◆ **Exercise requirements**: Reproduce the items below word for word, beginning with the very first line and continuing through the line that contains "Image resolution: width=1920".

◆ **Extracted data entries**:
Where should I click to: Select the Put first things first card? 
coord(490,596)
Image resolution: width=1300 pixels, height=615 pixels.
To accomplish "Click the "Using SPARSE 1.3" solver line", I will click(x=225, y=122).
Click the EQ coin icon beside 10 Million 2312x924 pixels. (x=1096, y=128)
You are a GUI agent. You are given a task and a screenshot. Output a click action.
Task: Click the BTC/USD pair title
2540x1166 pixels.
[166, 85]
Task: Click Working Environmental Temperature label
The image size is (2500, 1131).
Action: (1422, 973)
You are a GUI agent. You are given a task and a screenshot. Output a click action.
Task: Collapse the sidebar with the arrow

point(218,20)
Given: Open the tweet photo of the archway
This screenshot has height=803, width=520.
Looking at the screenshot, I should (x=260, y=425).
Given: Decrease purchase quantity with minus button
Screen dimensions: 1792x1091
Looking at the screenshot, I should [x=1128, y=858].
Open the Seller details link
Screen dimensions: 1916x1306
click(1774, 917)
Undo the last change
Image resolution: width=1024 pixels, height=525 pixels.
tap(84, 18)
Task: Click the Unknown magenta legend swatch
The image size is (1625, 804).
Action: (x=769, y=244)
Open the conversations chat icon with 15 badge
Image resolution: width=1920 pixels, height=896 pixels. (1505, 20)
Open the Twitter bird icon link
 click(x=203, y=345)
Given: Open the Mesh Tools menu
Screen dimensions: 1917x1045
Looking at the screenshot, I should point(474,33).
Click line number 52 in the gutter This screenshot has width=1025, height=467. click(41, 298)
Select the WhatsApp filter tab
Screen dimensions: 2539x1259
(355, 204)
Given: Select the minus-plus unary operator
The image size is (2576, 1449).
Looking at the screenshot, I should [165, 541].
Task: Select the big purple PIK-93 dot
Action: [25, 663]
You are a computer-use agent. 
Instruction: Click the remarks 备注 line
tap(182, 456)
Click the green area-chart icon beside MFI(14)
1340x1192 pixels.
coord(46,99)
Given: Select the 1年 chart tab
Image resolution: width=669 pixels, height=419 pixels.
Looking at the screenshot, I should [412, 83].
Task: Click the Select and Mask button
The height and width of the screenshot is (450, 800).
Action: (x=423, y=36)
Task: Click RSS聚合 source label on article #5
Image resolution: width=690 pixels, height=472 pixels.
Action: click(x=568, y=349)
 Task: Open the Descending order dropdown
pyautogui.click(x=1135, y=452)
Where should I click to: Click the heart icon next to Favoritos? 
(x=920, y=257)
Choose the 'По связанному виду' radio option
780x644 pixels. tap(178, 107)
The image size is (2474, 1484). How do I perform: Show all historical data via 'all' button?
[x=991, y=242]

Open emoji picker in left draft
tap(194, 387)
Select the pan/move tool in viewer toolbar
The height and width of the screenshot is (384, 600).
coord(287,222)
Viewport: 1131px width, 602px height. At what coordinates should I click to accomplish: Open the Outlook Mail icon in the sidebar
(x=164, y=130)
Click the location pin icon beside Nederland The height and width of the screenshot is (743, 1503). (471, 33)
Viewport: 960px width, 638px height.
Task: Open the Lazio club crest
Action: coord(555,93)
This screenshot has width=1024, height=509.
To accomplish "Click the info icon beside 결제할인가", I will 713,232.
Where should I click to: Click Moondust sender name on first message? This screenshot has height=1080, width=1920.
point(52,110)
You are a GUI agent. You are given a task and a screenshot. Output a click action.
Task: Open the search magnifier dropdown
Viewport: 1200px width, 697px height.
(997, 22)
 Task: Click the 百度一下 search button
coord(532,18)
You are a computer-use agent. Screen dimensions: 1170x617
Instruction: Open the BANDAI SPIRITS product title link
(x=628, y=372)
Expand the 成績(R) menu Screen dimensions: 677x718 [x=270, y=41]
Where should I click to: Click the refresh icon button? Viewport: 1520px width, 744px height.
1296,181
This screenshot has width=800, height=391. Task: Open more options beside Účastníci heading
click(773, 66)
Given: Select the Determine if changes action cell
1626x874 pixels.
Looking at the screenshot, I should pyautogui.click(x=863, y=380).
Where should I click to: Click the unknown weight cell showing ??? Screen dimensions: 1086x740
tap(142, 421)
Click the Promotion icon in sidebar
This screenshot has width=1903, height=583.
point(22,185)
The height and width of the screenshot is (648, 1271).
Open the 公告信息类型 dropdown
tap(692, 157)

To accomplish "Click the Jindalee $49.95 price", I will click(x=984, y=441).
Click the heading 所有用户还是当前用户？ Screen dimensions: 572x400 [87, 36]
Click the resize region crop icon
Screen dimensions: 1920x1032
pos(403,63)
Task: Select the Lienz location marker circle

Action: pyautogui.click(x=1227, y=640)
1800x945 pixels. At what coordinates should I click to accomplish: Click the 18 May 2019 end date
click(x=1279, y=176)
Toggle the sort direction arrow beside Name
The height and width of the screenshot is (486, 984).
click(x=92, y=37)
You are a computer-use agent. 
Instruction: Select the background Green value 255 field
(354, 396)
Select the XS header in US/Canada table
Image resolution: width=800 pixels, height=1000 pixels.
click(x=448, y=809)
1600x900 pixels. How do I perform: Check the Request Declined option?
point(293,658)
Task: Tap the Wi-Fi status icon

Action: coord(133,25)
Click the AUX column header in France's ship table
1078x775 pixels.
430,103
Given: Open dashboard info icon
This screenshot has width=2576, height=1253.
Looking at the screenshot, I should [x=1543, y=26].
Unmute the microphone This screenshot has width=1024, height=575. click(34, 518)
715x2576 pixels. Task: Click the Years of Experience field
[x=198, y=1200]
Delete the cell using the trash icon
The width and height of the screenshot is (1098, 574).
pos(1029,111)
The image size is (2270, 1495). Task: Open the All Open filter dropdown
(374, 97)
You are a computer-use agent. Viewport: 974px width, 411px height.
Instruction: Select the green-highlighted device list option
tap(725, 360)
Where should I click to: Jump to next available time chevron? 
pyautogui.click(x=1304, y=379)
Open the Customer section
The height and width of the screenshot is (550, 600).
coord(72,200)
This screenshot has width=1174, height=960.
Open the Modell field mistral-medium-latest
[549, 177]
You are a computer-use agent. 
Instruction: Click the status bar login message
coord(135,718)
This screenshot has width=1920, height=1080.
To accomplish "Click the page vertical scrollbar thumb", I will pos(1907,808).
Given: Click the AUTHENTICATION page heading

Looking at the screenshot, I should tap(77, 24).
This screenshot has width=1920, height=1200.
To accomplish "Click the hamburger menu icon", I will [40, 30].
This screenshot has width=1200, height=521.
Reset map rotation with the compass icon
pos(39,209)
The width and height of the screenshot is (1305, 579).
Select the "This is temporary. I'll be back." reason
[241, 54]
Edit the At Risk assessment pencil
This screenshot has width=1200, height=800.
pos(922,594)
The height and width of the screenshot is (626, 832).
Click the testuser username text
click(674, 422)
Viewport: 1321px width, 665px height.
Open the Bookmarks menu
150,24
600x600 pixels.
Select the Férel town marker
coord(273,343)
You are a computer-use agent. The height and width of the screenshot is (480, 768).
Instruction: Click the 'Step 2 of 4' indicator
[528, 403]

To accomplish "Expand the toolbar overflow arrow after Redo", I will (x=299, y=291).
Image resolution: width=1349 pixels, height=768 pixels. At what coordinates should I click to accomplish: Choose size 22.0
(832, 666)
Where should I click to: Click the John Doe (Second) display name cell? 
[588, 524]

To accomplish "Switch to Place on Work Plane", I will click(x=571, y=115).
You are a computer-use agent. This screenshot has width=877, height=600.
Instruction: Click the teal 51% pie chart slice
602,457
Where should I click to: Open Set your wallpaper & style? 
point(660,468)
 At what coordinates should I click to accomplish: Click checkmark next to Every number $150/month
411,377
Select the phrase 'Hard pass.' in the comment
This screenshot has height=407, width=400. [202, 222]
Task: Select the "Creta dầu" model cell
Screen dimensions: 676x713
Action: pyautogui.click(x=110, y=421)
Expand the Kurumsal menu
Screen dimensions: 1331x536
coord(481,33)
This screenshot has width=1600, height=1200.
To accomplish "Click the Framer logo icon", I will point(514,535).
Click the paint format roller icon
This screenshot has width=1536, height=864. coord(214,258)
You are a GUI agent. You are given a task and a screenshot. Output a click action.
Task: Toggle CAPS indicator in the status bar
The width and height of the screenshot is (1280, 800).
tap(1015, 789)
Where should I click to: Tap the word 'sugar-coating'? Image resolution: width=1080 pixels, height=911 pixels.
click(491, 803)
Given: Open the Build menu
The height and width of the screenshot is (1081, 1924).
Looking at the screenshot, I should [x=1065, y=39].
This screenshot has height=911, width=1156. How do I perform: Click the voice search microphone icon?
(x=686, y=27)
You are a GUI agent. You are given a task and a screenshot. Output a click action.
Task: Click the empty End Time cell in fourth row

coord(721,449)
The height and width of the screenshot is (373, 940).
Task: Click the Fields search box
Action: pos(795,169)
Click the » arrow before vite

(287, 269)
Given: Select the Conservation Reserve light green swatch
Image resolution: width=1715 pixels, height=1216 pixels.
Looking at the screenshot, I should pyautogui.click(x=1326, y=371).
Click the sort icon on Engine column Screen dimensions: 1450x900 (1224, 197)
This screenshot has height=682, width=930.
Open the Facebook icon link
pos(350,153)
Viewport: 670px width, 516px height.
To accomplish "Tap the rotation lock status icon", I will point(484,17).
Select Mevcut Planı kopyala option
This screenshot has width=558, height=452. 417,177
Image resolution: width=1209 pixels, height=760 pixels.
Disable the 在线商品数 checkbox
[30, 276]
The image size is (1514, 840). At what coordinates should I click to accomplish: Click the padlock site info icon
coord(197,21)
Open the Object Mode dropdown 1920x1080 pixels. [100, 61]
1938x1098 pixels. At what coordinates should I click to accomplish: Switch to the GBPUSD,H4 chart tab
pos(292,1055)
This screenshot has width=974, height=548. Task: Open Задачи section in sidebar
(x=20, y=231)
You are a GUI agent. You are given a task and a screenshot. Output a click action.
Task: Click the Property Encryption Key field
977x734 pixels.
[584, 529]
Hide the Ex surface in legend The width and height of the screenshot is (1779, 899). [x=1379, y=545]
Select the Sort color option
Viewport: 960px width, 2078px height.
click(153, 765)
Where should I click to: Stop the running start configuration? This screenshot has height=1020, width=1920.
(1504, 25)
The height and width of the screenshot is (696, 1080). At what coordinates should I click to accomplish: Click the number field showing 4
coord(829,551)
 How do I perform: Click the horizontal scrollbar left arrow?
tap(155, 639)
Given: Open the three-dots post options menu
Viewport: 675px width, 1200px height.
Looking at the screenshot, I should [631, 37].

◆ **Response for this exercise**:
Where should I click to: Select the Put first things first card? 
coord(490,596)
Image resolution: width=1300 pixels, height=615 pixels.
To accomplish "Click the "Using SPARSE 1.3" solver line", I will click(x=225, y=122).
Click the EQ coin icon beside 10 Million 2312x924 pixels. (x=1096, y=128)
You are a GUI agent. You are given a task and a screenshot. Output a click action.
Task: Click the BTC/USD pair title
2540x1166 pixels.
[166, 85]
Task: Click Working Environmental Temperature label
The image size is (2500, 1131).
Action: (1422, 973)
You are a GUI agent. You are given a task and a screenshot. Output a click action.
Task: Collapse the sidebar with the arrow

point(218,20)
Given: Open the tweet photo of the archway
This screenshot has height=803, width=520.
Looking at the screenshot, I should (x=260, y=425).
Given: Decrease purchase quantity with minus button
Screen dimensions: 1792x1091
Looking at the screenshot, I should [x=1128, y=858].
Open the Seller details link
Screen dimensions: 1916x1306
click(1774, 917)
Undo the last change
Image resolution: width=1024 pixels, height=525 pixels.
tap(84, 18)
Task: Click the Unknown magenta legend swatch
The image size is (1625, 804).
Action: (x=769, y=244)
Open the conversations chat icon with 15 badge
Image resolution: width=1920 pixels, height=896 pixels. (1505, 20)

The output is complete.